Once you find the line with "Screenshot is 190x2576." in the entries below, return exactly every line from it through the line with "Yurtdışı Eğitim Danışmanlıkları (61, 42)".

- **Information provided**
※ ※ ※
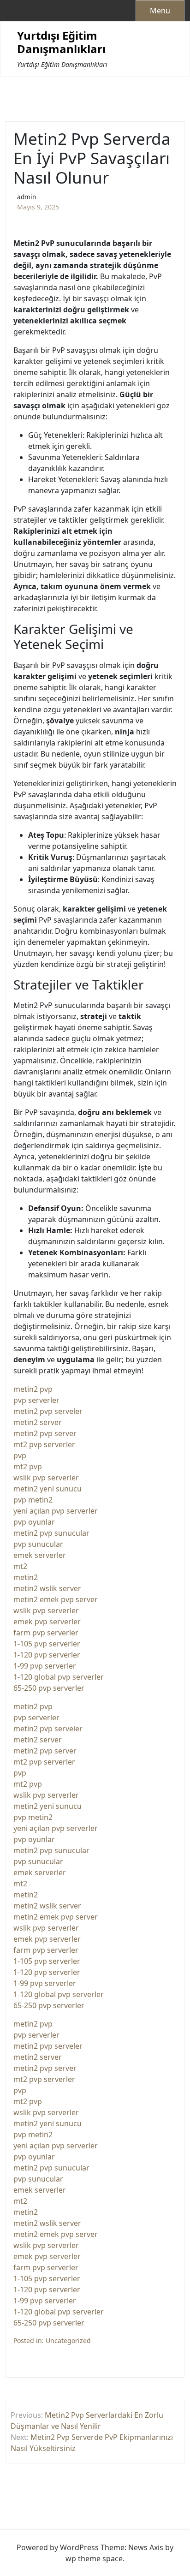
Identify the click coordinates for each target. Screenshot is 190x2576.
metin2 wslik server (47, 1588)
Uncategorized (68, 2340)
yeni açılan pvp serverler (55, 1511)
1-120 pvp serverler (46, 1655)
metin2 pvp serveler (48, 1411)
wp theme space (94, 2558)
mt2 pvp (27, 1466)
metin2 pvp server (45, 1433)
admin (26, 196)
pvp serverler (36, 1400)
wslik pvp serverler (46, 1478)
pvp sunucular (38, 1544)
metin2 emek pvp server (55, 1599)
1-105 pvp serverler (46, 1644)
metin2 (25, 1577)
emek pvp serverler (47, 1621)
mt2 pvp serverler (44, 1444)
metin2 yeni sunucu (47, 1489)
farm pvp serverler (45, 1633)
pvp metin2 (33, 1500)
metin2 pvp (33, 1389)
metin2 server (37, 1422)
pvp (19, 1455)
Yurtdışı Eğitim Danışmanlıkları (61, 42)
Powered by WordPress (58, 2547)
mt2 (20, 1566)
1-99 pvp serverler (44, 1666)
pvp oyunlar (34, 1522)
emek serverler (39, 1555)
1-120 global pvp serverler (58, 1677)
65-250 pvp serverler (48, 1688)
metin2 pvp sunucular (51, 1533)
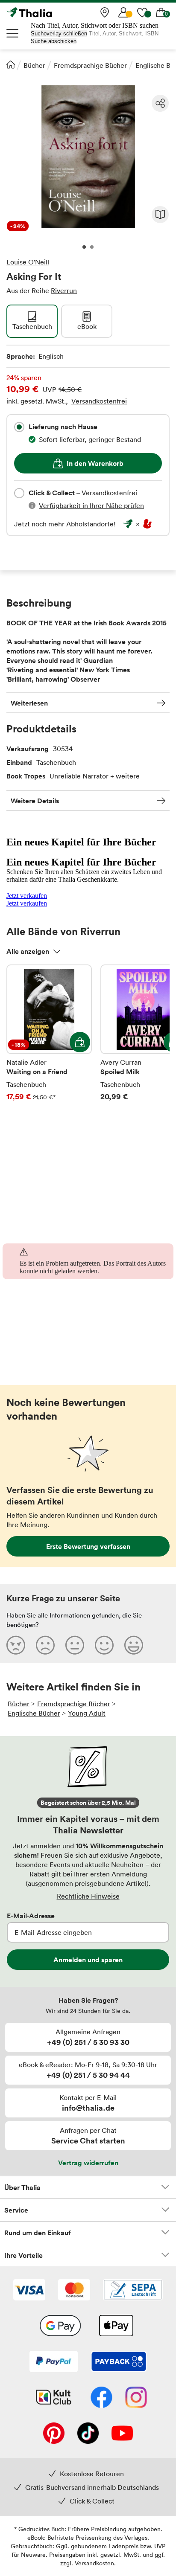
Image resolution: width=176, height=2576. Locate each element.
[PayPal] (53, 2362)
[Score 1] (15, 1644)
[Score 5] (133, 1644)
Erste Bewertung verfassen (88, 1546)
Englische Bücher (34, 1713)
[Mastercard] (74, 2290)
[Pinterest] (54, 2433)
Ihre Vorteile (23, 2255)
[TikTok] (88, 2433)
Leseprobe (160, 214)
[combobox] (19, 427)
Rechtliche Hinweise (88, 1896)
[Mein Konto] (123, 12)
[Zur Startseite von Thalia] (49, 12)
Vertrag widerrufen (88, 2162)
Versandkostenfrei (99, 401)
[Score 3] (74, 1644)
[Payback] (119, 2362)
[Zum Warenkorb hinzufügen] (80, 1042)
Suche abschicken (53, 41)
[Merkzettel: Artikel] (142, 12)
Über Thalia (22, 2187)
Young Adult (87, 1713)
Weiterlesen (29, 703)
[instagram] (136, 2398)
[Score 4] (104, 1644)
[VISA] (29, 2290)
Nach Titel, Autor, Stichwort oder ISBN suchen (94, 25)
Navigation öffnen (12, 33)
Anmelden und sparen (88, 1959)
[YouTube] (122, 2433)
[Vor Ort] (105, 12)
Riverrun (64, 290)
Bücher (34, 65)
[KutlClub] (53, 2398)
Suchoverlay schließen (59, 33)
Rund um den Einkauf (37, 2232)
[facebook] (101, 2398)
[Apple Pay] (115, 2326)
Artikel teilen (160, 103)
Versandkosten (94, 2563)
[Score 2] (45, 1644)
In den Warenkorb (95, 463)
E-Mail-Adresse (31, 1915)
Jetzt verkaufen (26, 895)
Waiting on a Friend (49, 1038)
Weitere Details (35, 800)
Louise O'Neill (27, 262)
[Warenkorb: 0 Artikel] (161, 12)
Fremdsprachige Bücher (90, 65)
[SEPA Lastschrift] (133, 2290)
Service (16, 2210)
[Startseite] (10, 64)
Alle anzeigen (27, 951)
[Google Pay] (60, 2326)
※ ※ ※
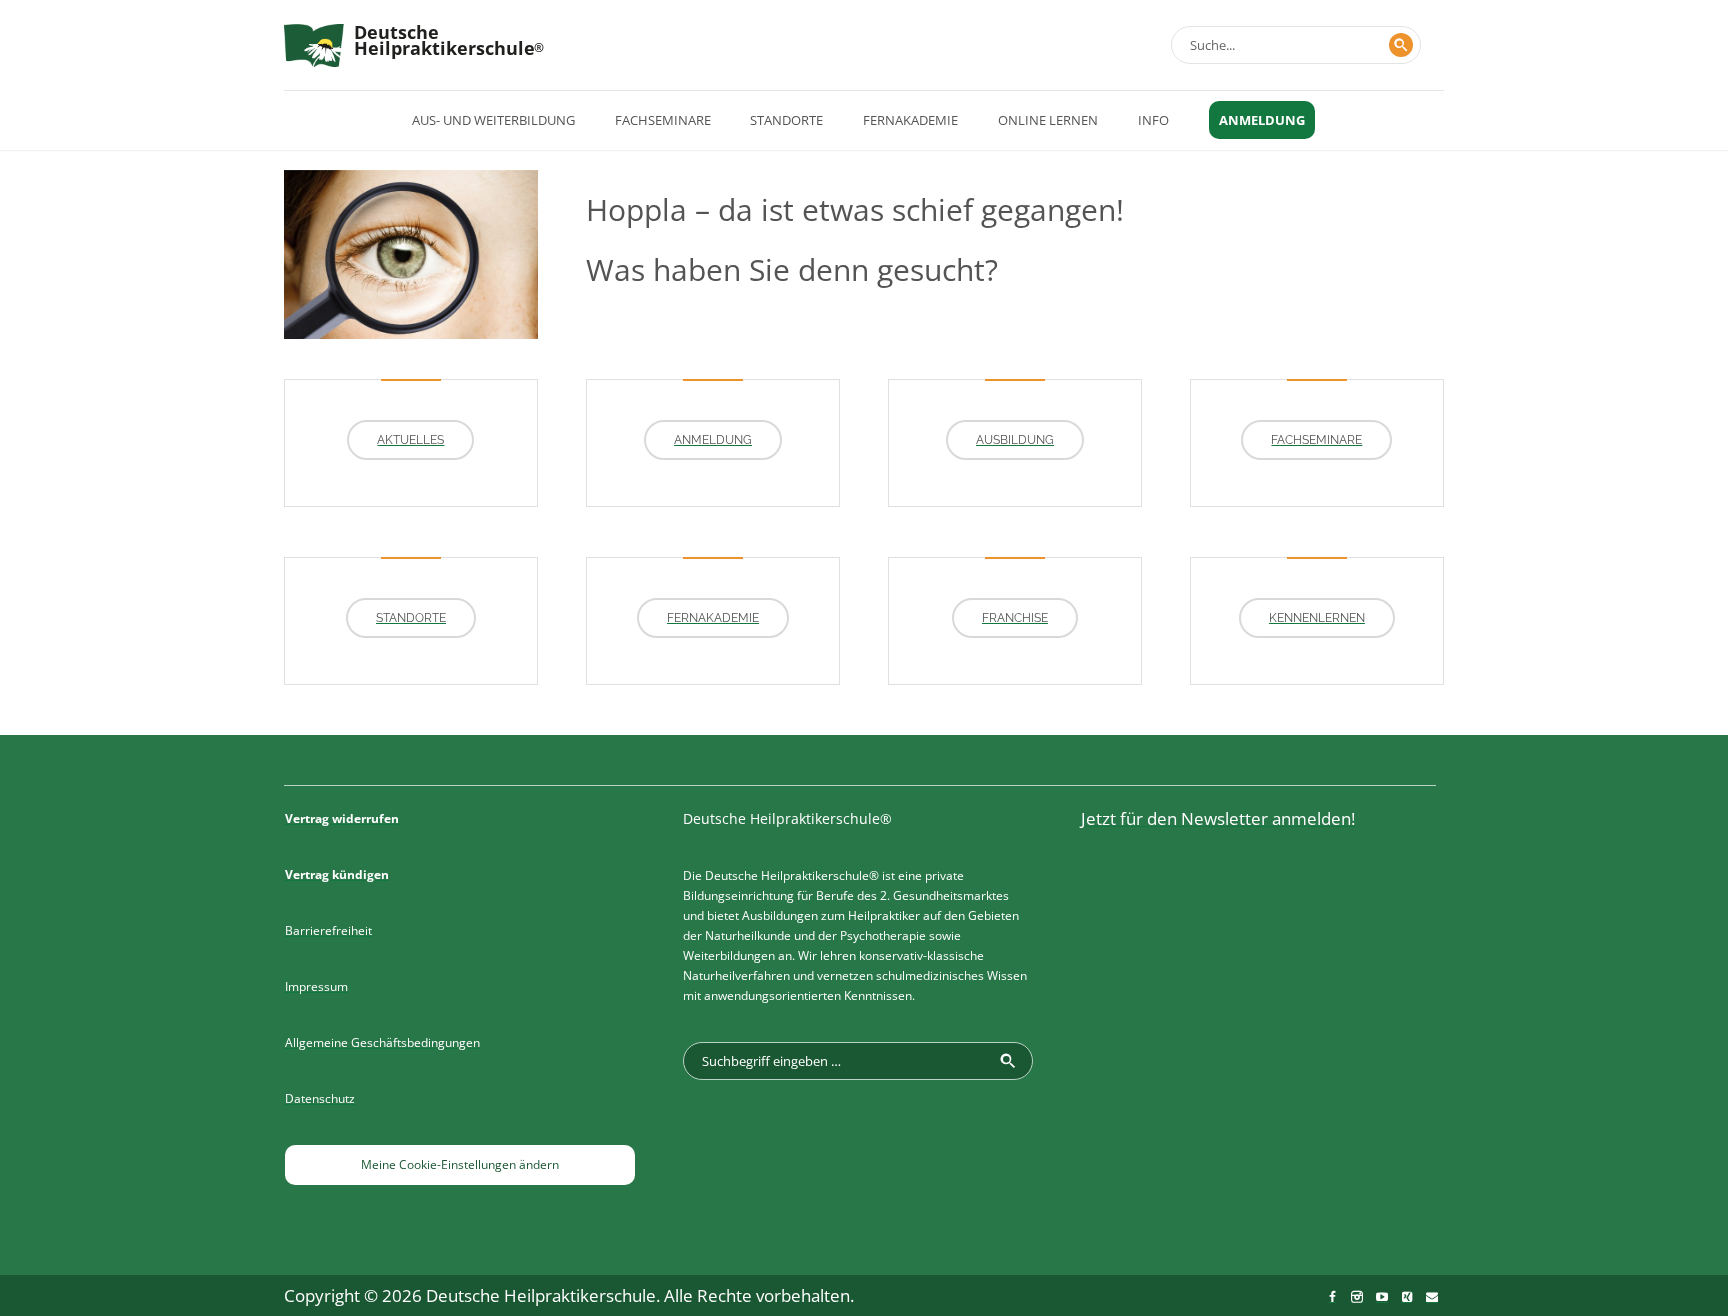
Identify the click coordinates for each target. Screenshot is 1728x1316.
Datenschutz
※ ※ ※
- **Response to the task**
Identify the click coordinates for each target. Screenshot is 190x2576.
metin2 wslik server (47, 1588)
Uncategorized (68, 2340)
yeni açılan pvp serverler (55, 1511)
1-120 pvp serverler (46, 1655)
metin2 pvp serveler (48, 1411)
wp theme space (94, 2558)
mt2 pvp (27, 1466)
metin2 pvp server (45, 1433)
admin (26, 196)
pvp serverler (36, 1400)
wslik pvp serverler (46, 1478)
pvp sunucular (38, 1544)
metin2 emek pvp server (55, 1599)
1-105 pvp serverler (46, 1644)
metin2 (25, 1577)
emek pvp serverler (47, 1621)
mt2 pvp serverler (44, 1444)
metin2 yeni sunucu (47, 1489)
farm pvp serverler (45, 1633)
pvp metin2 (33, 1500)
metin2 pvp (33, 1389)
metin2 server (37, 1422)
pvp (19, 1455)
Yurtdışı Eğitim Danışmanlıkları (61, 42)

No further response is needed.